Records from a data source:
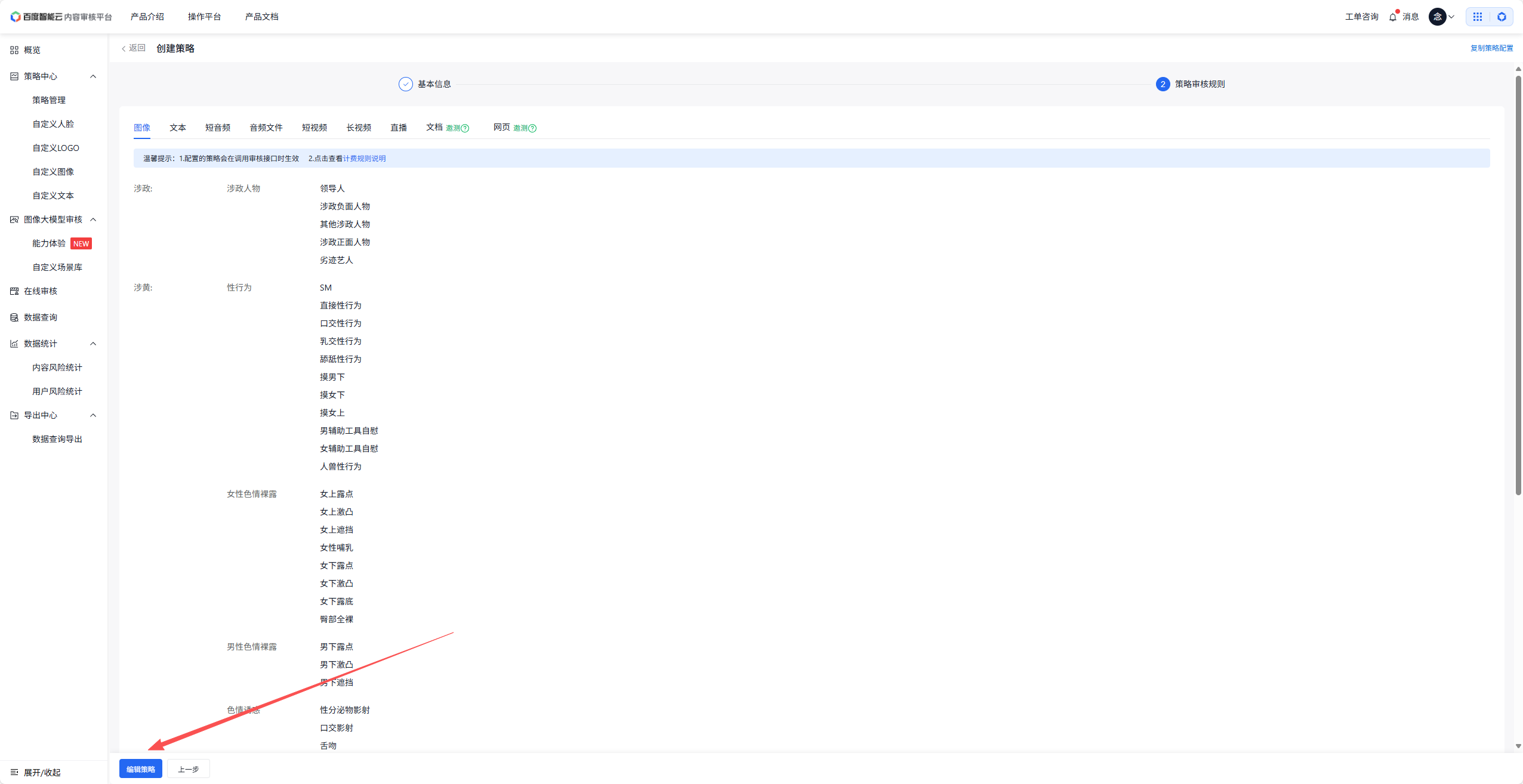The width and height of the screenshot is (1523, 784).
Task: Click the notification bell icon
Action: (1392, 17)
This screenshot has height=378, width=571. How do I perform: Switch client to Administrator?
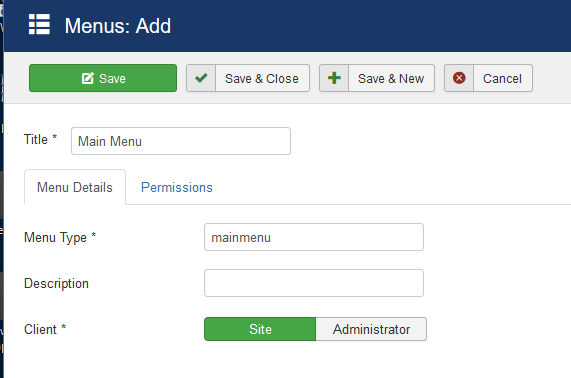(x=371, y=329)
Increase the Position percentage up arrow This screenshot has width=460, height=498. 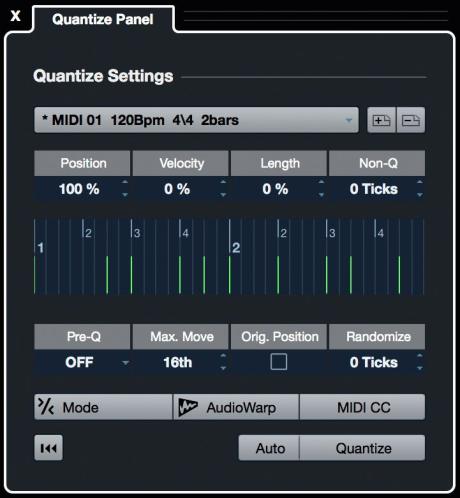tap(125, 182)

● **Work to do**:
Copy the data word for word from its first line through the line containing "(x=371, y=329)", and include that line. Omit the pictures.

● **Complete response**:
The width and height of the screenshot is (1523, 784).
Task: Click the notification bell icon
Action: (1392, 17)
This screenshot has height=378, width=571. How do I perform: Switch client to Administrator?
(x=371, y=329)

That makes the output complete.